GPU Jobs

Using the GPU node for accelerated computing

Modified

2026-02-13

The cluster has a dedicated GPU node for accelerated workloads like machine learning and certain scientific computations.

Requesting GPU resources

Use the --gres flag to request GPUs:

# Interactive session with 1 GPU
salloc --partition=gpu --gres=gpu:1 --cpus-per-task=4 --mem=16G --time=02:00:00

# Batch job
#SBATCH --partition=gpu
#SBATCH --gres=gpu:1

GPU options

Request Meaning
--gres=gpu:1 1 GPU
--gres=gpu:2 2 GPUs
--partition=gpu Use the GPU partition

Checking GPU availability

# See GPU node status
sinfo -p gpu

# Check GPU utilization (on the GPU node)
nvidia-smi

PyTorch example

import torch

# Check if GPU is available
print(f"CUDA available: {torch.cuda.is_available()}")
print(f"Device count: {torch.cuda.device_count()}")

# Use GPU
device = torch.device("cuda" if torch.cuda.is_available() else "cpu")
tensor = torch.randn(1000, 1000, device=device)

pytorch_job.slurm

#!/bin/bash
#SBATCH --job-name=pytorch
#SBATCH --partition=gpu
#SBATCH --gres=gpu:1
#SBATCH --cpus-per-task=4
#SBATCH --mem=16G
#SBATCH --time=04:00:00
#SBATCH --output=logs/%x_%j.out

cd ~/my_project
uv run python train.py

R with GPU (torch)

The R torch package can use GPUs:

library(torch)

# Check CUDA availability
cuda_is_available()

# Create tensor on GPU
x <- torch_randn(1000, 1000, device = "cuda")
WarningInstall torch on head node first

The torch R package downloads CUDA libraries on first load. Run library(torch) on the head node before submitting GPU jobs.

Custom CUDA code

If you need to compile CUDA code (.cu files), load the CUDA toolkit first:

spack load cuda@12.4.0
nvcc -O2 -o my_program my_program.cu -lcublas

See Software > CUDA toolkit for all available versions and loading options.

Tips

Don’t hog the GPU node

GPU resources are limited.
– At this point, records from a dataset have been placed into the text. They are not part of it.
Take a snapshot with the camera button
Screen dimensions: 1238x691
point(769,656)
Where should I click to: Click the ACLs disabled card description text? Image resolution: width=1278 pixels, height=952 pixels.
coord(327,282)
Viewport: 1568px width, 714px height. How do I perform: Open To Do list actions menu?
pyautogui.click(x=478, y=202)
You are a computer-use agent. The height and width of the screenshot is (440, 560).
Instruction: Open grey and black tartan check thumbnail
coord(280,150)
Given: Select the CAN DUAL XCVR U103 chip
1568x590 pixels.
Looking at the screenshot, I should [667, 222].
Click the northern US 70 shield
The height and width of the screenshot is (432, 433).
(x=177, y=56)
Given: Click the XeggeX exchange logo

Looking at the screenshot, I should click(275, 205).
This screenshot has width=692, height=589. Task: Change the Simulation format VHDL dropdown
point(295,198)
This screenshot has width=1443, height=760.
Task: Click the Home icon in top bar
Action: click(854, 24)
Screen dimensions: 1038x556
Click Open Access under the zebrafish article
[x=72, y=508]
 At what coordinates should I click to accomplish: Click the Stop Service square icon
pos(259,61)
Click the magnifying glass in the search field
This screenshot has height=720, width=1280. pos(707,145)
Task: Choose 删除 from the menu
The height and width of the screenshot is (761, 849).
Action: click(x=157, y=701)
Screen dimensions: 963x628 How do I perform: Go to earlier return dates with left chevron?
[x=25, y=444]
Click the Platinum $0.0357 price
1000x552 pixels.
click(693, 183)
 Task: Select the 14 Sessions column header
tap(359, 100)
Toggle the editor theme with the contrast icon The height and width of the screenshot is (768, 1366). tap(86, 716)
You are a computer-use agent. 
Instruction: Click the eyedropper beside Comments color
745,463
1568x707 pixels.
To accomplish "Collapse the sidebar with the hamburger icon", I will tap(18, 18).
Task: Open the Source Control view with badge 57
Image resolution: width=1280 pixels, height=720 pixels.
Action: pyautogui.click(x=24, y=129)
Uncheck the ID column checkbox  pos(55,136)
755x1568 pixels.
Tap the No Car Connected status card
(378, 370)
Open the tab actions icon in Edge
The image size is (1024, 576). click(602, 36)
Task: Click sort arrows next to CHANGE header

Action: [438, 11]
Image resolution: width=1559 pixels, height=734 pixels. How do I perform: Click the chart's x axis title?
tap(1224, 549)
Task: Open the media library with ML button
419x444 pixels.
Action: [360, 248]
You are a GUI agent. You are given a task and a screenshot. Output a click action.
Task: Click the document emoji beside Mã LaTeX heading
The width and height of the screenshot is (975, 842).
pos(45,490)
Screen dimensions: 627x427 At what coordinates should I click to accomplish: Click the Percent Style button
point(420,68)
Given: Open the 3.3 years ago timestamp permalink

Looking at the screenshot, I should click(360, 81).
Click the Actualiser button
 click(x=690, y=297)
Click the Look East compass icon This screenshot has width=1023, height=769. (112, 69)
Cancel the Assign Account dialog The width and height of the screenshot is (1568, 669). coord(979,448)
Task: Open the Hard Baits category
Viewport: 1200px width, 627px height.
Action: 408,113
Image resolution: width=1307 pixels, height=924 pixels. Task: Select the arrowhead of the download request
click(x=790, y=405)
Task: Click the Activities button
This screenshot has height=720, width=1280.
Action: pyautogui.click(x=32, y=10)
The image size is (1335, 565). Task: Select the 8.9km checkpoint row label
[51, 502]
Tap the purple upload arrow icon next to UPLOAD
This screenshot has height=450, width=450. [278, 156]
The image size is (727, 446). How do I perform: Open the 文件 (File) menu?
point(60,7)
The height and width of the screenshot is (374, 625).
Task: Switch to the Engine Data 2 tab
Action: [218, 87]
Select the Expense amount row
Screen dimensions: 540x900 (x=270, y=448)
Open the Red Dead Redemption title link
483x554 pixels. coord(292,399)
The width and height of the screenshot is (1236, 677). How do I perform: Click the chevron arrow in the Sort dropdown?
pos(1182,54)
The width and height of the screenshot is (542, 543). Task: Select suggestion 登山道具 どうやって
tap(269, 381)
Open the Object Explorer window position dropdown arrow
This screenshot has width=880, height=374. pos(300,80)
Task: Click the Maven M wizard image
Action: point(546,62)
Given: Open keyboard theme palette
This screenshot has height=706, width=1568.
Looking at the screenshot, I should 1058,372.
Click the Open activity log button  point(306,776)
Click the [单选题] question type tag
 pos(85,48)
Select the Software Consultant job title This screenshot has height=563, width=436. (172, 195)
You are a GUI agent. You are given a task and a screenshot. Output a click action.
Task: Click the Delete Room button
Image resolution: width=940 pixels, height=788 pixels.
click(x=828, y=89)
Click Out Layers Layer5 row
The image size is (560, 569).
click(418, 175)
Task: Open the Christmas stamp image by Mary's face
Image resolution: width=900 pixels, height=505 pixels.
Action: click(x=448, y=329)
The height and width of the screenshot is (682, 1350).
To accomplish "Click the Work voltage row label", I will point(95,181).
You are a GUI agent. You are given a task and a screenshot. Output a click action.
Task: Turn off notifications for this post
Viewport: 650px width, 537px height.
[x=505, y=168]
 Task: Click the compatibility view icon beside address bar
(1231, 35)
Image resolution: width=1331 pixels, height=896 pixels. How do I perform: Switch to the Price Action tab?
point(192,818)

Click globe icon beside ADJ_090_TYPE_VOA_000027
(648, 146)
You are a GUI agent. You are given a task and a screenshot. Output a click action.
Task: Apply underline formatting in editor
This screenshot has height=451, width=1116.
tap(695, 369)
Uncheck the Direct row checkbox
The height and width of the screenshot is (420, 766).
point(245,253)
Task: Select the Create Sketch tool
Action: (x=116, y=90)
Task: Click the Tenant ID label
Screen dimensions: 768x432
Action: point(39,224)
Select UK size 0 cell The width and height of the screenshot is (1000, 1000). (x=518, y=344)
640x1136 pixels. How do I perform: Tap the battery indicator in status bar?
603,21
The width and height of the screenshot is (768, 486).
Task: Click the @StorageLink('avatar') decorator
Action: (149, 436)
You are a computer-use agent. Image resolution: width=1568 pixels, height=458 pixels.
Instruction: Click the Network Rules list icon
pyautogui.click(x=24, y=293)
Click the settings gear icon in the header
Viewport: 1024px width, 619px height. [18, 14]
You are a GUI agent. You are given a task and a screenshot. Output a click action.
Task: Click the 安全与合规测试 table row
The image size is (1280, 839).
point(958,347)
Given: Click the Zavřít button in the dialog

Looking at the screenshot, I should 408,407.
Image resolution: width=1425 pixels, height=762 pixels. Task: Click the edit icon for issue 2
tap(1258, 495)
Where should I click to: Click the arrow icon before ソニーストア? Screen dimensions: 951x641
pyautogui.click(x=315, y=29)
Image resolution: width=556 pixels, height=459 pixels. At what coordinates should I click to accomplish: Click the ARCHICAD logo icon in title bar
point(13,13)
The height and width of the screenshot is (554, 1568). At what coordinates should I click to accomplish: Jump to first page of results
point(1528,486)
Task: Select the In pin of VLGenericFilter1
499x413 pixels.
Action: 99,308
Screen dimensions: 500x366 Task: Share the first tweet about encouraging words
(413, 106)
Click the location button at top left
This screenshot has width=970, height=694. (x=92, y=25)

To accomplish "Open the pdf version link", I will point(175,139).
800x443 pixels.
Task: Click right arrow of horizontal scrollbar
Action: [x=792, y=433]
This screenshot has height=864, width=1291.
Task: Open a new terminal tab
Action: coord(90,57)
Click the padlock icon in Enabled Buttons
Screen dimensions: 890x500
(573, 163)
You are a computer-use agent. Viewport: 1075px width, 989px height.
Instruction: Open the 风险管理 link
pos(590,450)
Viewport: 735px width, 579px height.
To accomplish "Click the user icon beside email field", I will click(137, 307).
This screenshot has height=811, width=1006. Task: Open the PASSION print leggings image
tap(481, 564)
Request only what you need and release the node when done.

CPU fallback

Design your code to work without GPU when possible:

device = torch.device("cuda" if torch.cuda.is_available() else "cpu")

This lets you develop on the head node (CPU) and run production jobs on GPU.

Monitor GPU memory

# On the GPU node
watch nvidia-smi

Out-of-memory errors on GPU require reducing batch size or model size, not requesting more memory.